This week is a writing week for me! Apart from books, I also write screenplays with my writing partner Andy Squires. Andy, pictured here as a psycho, soldier and besuited psycho, is an actor, and, obviously, writer. We met last year on the set of a documentary called ACTING RAW, and spent a week playing Scottish heroin addicts - a terrible and dangerous stereotype, because of all the needles and bagheads.
After the documentary, we decided we would write a screenplay over the summer. We did, and this is BUDDY MOVIE. This year we are writing our second screenplay, MEMOIRS OF A BALL BOY, another ‘tastic comedy, this time about an ageing, once-famous ball boy who writes his autobiography and battles with his nemesis, Ball Girl, to regain his fame and clear his name of the shadow of ‘the accident’, an event that ended his career at the age of 14 in 1987.
A little diary of events so far: Andy picked me up yesterday and we headed for his home town of Leeds. On the way we discussed TV shows and Andy taught me some facts about tsunamis. When we got in, we ordered Indian food and got to work. Very little time for small talk in our writing weeks, as we have to snatch time when we can. Also, we love writing, so after a five hour drive, we couldn’t wait to sit down and write until midnight, when Andy’s contact lenses dried up and I lost the will to be awake.
Over dinner we chatted about the story.
- The love interest.
- Getting women into films where often men are cast (ie buddy films)
- ‘The Accident’
- The end of the film
We had been looking forward to watching it, but spent the entire time going ‘wuuut?’ to a lacklustre central performance from Vince Vaughn, an unconvincing love story (because of Vaughn’s dullness and moodiness), a badly plotted and strangely written script which lacked basis in reality, only one central woman out of ten characters who ‘must be a lesbian’ because she can throw a ball, and a team of protagonists that had no developed characters. Ben Stiller, however, was HILARIOUS:
Today, we have been discussing the film. Andy also received his royalties from an appearance in EMMERDALE for ITV. He got:
£1.63 from Finland
£1.66 from Sweden
£4.71 from New Zealand (he’s popular there)
£2.39 from Australia
48p from the United Arab Emirates (bit tight really)

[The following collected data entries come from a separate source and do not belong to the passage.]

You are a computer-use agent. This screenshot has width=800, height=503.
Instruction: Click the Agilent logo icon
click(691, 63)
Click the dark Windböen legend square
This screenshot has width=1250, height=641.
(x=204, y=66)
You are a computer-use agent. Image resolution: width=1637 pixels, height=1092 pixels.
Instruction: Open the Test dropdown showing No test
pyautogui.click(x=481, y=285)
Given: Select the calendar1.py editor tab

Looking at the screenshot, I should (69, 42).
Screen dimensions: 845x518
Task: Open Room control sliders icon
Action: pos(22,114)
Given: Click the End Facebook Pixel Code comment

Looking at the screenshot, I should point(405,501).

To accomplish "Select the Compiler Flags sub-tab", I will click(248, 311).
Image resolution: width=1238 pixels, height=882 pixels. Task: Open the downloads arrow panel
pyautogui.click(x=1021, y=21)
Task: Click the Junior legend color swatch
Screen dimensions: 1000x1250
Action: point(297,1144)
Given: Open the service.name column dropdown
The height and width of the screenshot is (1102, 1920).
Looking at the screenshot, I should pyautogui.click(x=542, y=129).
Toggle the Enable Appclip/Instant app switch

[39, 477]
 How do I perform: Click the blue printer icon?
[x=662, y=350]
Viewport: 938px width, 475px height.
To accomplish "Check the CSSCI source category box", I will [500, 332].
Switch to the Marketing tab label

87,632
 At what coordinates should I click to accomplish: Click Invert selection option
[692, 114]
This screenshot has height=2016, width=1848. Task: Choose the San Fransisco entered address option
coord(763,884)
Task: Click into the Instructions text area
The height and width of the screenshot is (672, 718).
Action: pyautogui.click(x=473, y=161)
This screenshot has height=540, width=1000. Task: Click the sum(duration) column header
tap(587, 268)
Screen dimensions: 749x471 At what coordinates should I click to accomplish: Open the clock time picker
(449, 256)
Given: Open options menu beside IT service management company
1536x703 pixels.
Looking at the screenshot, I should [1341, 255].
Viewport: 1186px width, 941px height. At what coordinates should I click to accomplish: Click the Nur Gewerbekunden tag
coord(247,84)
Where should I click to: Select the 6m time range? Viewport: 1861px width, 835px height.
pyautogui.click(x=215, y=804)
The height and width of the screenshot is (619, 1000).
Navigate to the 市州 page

Andy is a massively famous, international actor, and I’m really honoured to be working with him, despite the fact that everybody has to refer to him as Sir Squires and hear him talk about how he should have won an Oscar for his line as a prosecution solicitor in EMMERDALE:
‘Objection!’
I really think he’ll help us sell in the Emirates, and particularly New Zealand. Tune in tomorrow to hear more from me, as Andy has people who type for him. He’s training a baboon, but it’s not the right type. Let’s get conkers deep in MEMOIRS OF A BALL BOY!